Abstract

Bryophytes act as bioindicators and bioaccumulators of metal deposition in the environment. To understand the atmospheric deposition of heavy metals (cadmium (Cd), chromium (Cr), copper (Cu), mercury (Hg), nickel (Ni), lead (Pb), and zinc (Zn)) in Taizhou, East China, samples of moss (Haplocladium microphyllum) were collected from 60 sites selected by a systematic sampling method during the summer of 2012, and the concentrations of these heavy metals were determined by inductively coupled plasma atomic emission spectroscopy (ICP-AES). The results suggested that the concentrations of these metals varied moderately among different sites, indicating a similar contamination level for each element throughout the monitoring region. The mean values under investigation were higher than those from neighboring cities, such as Wuxi, Xuzhou, and Nanjing, and much higher than those in Europe based on a 2010 survey. Significant (p < 0.01) correlations were identified among some of the heavy metals, suggesting that these originated from identical sources. There was no statistically significant correlation between Hg and all the other elements.
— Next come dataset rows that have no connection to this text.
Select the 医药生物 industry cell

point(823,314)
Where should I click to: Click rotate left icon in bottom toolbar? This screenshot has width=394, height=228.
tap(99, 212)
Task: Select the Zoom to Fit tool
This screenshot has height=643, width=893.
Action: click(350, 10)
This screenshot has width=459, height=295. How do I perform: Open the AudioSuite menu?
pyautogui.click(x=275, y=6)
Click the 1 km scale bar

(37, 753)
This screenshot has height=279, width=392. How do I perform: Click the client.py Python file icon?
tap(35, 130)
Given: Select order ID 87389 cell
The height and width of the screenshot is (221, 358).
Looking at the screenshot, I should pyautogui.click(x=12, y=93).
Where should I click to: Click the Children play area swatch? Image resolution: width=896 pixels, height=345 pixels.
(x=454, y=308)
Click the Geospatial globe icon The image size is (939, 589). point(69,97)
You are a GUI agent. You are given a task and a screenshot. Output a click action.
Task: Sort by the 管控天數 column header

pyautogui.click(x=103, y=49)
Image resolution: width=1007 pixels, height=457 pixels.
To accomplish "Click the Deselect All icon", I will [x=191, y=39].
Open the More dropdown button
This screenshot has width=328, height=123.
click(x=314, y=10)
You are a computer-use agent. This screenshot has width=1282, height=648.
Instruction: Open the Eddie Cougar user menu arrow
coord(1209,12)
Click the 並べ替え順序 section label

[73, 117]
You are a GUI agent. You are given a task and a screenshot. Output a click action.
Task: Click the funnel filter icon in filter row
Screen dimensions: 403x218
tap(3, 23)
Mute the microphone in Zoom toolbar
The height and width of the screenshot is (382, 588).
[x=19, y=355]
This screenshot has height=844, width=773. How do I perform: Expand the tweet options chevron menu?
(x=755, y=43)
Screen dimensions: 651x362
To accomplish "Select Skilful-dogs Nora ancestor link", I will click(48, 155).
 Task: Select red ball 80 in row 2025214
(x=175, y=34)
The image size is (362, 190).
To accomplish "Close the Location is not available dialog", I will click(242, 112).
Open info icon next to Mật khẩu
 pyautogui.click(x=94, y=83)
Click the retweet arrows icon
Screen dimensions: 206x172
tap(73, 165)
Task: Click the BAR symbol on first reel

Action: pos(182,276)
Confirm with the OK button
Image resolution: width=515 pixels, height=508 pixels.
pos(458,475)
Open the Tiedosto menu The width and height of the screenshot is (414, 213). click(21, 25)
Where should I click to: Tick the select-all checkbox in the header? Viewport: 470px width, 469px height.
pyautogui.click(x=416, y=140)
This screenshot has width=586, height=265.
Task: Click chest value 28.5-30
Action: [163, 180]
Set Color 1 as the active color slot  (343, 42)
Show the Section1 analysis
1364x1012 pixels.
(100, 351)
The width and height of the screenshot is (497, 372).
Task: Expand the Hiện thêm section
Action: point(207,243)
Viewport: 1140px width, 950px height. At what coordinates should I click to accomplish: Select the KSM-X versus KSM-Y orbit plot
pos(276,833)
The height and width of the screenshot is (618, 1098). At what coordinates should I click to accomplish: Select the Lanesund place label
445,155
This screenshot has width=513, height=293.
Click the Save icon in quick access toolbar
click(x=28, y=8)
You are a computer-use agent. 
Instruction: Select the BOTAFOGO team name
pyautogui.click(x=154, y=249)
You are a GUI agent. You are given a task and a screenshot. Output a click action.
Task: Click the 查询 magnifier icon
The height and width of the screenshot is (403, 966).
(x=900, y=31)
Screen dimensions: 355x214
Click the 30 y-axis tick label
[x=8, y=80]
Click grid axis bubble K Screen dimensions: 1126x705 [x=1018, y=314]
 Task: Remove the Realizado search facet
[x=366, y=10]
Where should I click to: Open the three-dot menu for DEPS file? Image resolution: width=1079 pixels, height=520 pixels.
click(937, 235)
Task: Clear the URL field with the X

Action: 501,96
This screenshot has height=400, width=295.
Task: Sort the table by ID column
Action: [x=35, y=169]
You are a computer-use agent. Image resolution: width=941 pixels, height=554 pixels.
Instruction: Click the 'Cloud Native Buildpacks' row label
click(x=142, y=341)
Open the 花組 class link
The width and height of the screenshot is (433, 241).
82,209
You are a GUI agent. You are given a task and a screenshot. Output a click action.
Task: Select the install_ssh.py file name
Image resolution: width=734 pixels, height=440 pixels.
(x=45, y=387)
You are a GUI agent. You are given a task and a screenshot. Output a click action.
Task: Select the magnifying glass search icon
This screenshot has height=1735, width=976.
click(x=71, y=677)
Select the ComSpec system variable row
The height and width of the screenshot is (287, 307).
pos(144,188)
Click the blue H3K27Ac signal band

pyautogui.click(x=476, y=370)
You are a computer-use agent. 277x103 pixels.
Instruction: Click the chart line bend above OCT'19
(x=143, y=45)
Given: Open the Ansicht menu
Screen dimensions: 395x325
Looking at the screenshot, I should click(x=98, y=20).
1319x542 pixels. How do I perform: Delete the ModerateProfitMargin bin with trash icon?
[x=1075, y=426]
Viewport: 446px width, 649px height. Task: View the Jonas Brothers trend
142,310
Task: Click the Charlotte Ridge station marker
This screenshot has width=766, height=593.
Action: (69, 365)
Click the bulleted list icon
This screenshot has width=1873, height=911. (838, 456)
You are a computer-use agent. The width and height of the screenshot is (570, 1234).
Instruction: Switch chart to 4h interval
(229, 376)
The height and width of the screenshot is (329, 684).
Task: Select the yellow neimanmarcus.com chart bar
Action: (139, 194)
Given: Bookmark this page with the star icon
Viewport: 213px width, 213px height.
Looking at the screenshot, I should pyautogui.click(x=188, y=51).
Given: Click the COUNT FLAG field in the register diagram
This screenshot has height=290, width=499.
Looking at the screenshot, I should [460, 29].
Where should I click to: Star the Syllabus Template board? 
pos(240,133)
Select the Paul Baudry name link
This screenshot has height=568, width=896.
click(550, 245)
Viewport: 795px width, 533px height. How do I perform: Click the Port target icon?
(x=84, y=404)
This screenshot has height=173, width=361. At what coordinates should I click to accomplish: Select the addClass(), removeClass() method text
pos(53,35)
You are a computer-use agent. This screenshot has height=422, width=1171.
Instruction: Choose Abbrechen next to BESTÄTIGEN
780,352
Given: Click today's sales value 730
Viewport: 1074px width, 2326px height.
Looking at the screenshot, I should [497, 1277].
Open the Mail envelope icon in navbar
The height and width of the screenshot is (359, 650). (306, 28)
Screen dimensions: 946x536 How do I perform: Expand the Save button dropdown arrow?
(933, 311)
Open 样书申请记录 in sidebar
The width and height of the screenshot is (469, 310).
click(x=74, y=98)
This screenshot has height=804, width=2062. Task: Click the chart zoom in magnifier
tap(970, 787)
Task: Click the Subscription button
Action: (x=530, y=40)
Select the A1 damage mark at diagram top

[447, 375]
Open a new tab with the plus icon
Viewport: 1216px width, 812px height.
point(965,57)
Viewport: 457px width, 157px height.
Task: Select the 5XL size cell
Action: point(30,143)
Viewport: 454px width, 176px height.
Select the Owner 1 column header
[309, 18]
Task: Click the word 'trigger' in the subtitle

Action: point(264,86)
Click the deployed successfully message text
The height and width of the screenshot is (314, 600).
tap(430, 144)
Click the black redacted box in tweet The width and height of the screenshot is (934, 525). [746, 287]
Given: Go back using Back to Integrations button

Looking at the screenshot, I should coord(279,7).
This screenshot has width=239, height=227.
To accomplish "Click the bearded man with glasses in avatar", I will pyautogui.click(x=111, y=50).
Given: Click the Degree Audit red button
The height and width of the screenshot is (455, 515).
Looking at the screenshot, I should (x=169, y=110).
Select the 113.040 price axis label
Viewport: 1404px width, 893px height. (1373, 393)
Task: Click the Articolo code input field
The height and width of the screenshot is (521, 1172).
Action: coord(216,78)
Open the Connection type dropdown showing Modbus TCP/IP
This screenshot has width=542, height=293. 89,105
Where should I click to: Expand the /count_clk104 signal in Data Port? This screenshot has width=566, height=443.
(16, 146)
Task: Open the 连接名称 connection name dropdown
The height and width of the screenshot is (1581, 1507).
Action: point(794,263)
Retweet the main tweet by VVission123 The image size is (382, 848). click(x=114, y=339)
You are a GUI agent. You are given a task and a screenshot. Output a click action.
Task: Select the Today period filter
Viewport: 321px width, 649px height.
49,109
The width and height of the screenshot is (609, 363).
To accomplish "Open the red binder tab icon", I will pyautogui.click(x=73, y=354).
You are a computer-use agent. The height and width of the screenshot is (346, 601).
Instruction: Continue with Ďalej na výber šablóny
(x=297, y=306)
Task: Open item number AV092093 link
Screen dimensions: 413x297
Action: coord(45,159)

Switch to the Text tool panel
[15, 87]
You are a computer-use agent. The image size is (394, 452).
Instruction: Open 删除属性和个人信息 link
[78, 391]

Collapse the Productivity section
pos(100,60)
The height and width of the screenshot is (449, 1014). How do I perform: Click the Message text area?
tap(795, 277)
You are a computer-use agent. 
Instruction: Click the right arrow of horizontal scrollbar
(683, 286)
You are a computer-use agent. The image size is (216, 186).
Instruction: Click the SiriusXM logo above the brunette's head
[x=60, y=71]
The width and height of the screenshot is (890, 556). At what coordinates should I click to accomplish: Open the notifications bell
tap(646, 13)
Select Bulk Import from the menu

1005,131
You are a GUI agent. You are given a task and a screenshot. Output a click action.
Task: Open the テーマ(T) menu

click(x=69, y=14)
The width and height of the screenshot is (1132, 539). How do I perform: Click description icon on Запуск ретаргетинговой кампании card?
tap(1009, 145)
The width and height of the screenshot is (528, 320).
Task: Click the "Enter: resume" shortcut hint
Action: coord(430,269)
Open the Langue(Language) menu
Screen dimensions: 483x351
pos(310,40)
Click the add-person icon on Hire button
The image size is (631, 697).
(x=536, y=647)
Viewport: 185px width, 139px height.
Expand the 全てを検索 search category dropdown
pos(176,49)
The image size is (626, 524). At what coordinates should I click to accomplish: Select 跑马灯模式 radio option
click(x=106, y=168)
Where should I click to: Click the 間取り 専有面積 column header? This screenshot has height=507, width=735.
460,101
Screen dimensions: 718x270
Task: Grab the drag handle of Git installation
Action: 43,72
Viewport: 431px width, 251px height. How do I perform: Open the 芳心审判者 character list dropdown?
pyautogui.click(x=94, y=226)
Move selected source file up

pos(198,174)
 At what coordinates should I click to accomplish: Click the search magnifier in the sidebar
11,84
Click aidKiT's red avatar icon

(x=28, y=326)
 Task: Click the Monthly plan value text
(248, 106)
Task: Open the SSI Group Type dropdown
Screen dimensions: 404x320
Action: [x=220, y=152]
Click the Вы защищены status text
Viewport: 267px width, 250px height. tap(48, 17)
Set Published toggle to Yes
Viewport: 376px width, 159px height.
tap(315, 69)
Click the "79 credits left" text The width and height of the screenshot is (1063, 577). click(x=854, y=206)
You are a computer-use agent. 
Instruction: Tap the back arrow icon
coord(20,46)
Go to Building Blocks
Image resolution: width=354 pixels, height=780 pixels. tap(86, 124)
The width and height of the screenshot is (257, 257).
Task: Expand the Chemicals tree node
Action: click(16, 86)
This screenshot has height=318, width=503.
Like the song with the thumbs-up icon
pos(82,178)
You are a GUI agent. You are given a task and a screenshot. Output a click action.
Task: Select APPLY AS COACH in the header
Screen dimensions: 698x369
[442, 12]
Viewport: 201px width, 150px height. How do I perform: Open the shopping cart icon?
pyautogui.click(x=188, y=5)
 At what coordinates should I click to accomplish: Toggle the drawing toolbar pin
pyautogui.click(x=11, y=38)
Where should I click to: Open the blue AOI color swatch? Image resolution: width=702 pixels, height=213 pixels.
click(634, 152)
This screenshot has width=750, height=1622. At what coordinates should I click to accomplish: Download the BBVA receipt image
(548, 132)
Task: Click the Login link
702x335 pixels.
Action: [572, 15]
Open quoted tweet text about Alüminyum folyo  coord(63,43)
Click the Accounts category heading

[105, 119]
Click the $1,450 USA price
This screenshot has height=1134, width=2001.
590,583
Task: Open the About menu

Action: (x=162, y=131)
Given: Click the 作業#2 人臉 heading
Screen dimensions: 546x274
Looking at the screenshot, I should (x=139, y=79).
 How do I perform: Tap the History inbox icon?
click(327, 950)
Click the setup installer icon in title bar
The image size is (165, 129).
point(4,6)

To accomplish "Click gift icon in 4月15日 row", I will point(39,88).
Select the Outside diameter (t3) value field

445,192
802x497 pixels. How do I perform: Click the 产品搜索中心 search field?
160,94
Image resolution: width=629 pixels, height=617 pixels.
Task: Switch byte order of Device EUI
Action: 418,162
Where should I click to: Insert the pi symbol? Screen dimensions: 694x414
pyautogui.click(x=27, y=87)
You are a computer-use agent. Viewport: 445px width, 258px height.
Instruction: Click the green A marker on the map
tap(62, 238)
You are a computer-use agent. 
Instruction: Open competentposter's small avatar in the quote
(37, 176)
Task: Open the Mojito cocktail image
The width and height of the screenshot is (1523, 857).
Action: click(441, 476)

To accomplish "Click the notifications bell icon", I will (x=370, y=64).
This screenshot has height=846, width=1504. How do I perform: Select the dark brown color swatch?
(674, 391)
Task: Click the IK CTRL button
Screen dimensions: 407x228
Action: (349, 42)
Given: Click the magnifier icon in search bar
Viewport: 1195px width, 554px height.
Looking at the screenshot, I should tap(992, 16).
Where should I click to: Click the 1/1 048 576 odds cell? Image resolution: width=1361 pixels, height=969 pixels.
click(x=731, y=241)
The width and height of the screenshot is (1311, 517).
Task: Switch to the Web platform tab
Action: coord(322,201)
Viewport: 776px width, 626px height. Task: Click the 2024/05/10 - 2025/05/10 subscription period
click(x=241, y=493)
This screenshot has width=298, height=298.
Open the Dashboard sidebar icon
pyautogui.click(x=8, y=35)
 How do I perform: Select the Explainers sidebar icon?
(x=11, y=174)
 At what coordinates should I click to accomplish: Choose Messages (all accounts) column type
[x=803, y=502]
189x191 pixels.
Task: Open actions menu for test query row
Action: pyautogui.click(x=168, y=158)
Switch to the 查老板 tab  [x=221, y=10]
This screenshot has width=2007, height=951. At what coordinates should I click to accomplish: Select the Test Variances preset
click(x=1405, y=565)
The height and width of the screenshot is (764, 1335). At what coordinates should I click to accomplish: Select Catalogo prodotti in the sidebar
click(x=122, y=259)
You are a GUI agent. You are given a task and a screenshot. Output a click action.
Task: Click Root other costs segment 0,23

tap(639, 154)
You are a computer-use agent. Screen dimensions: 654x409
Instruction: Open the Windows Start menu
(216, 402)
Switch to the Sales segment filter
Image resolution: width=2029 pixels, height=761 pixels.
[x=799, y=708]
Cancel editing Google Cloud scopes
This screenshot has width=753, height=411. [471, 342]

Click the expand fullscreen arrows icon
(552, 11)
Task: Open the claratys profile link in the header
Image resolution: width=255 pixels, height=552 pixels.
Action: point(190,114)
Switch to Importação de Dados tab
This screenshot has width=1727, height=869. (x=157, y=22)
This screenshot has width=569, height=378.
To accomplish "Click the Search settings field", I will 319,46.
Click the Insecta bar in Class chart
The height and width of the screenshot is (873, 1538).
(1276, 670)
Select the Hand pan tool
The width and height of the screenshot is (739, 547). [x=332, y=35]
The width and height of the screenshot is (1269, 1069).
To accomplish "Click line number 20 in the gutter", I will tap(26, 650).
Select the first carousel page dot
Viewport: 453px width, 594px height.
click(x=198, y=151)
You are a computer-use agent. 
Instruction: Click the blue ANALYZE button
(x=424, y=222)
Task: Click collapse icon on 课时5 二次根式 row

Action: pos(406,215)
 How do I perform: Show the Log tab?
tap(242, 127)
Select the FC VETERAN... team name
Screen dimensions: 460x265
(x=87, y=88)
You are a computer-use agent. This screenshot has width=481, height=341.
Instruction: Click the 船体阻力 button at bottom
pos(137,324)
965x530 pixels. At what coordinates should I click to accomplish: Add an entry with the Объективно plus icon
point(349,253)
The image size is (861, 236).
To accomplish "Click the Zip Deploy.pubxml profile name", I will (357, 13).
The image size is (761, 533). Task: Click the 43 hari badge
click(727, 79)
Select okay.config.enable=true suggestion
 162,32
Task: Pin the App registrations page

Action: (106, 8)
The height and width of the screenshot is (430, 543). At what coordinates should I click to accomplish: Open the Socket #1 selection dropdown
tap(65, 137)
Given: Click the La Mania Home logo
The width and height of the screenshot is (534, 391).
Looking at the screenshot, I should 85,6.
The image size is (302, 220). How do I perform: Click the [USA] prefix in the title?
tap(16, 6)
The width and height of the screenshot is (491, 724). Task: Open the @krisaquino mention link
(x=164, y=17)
Spatial distribution maps of the elements over the sampled territory were created using Arc-GIS 9.0. The potential ecological risk index indicated that the air was heavily polluted by Cd and Hg, and that there was a considerable potential ecological risk from all the heavy metals studied.

Highlights

  • Air pollution leads to seven million premature deaths annually worldwide, making poor air quality one of the most serious environmental health risks in the world [1]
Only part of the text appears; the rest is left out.